Feeling the Heat: The Urban Response to Climate Change

A survey of low-income Hartford residents shows many are concerned about climate change and want to learn more about it to protect themselves and their families.

Hartford skyline on a sunny afternoon. (Ultima_Gaina/Getty Images)

Hartford skyline on a sunny afternoon. (Ultima_Gaina/Getty Images)

The inner city neighborhoods of Hartford, Conn. are probably not the first place people think of when they consider the impact of global warming and climate change.

But that doesn’t mean the area is immune.

Climate change is the greatest threat to human health in the 21st century. It is not just about polar bears and melting ice caps. — World Health Organization

Heat tends to get trapped among the closely packed skyscrapers and multistory buildings dotting Hartford’s urban landscape, creating what climatologists refer to as ‘urban heat islands.’ These regions can maintain warmer temperatures two to five degrees higher than rural environments, putting stress on individuals and resources.

The impact can be particularly burdensome on those already struggling with other issues such as poverty, pre-existing health conditions, lack of access to health care, age, pregnancy, or lack of resources.

In response to these concerns, UConn anthropology professor Merrill Singer partnered with Family Life Education, a Hartford-based community service organization, in order to survey low-income residents living in one downtown Hartford neighborhood to gauge their awareness and understanding of climate change.

In a study recently published in the journal Medical Anthropology, Singer concludes that while the primarily Latino residents have a general awareness of climate change, they don’t know sufficient details about the phenomenon, and they have a strong desire to learn more in order to protect and prepare themselves and their families.

“The World Health Organization says climate change is the greatest threat to human health in the 21st century,” says Singer, a medical anthropologist whose research interests include the elimination of health disparities among different populations. “It is not just about polar bears and melting ice caps.”

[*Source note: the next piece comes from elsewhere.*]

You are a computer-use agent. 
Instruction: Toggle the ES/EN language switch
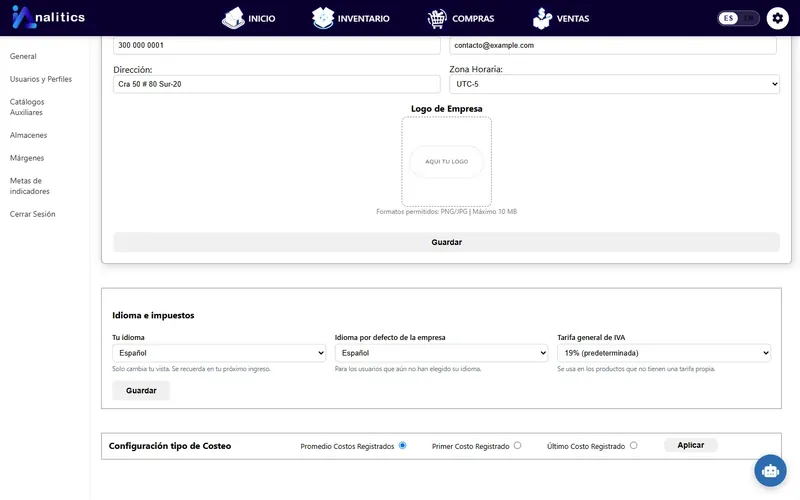click(x=738, y=18)
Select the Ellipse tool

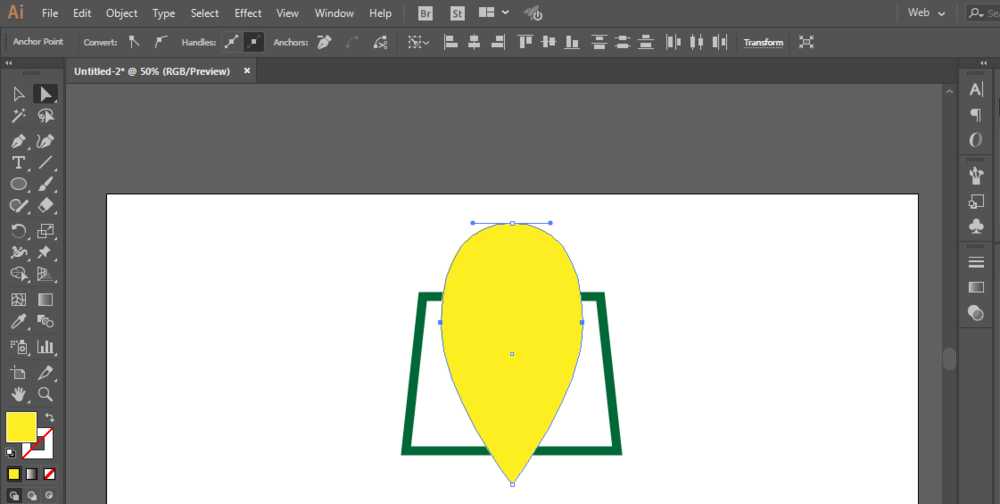[x=18, y=184]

Because of the heat island effect, cities tend to not only absorb more heat during the day but also retain heat during the night, so city dwellers don’t get a respite from the high temperatures like they might in more rural surroundings. “This can really contribute to health problems,” Singer says. Health concerns can include heat exhaustion, heat cramps, heat stroke, and respiratory and cardiac distress.

As temperatures rise, Hartford can expect to encounter hotter days and more frequent heatwaves. In fact, Singer says, it’s already happening. Extended heat waves in Hartford in the summers of 2014 and 2015 prompted city officials to open more than a dozen cooling stations to help residents struggling in the hot weather.

“Climate change is not an issue of the future. It’s started already,” says Singer, who has been working with Hartford’s inner-city Latino community for more than 35 years. “Yet unfortunately, this is not one of the issues that gets communicated.”

There’s a perception that poor people are not going to focus on climate change … But one of our key findings was just to the contrary. — Merrill Singer

In the survey, Hartford residents expressed anxiety and confusion about climate change, and were uncertain about the direct impact it might have on their lives. The residents also expressed a sense of helplessness, believing that climate change was something they could not manage or control.  When asked, they said they would like to learn more about climate change and what is being done locally, so they could protect themselves and their families.

As one resident said, “I would really like it if you could make some pamphlets … some information [available] in Spanish, something that could help us all, not just me … what it is and how it is affecting us. I would be very grateful for that for my daughters, and for the generations that are coming behind us.”

Singer says there’s a widespread misconception that people living in poverty are not interested in climate change: “There’s a perception that poor people are not going to focus on climate change, that it is too obtuse, too vague, and perhaps too much to handle with everything else happening in their lives. But one of our key findings was just to the contrary.

“The people we surveyed were very much aware of it and quite concerned about it,” he continues. “They were particularly concerned with how it might affect their children and, as they are getting older, how it might affect themselves.”

Singer conducted the survey with the help of UConn anthropology graduate student Jose Hasemann and UConn senior Abigail Raynor, an honors student and member of the University’s pre-med program. As a second phase of the project, the team is working on ways to raise community awareness about climate change in Hartford, and increase local residents’ participation in discussions about mitigating the problem. The goal, Singer says, is to develop a workable model that other cities can emulate.

“We have found that the best way to reach people about the adverse effects of climate change is through health concerns,” Singer says. “Health is relevant to everybody and, given the threat to health posed by climate change, it is a real concern.”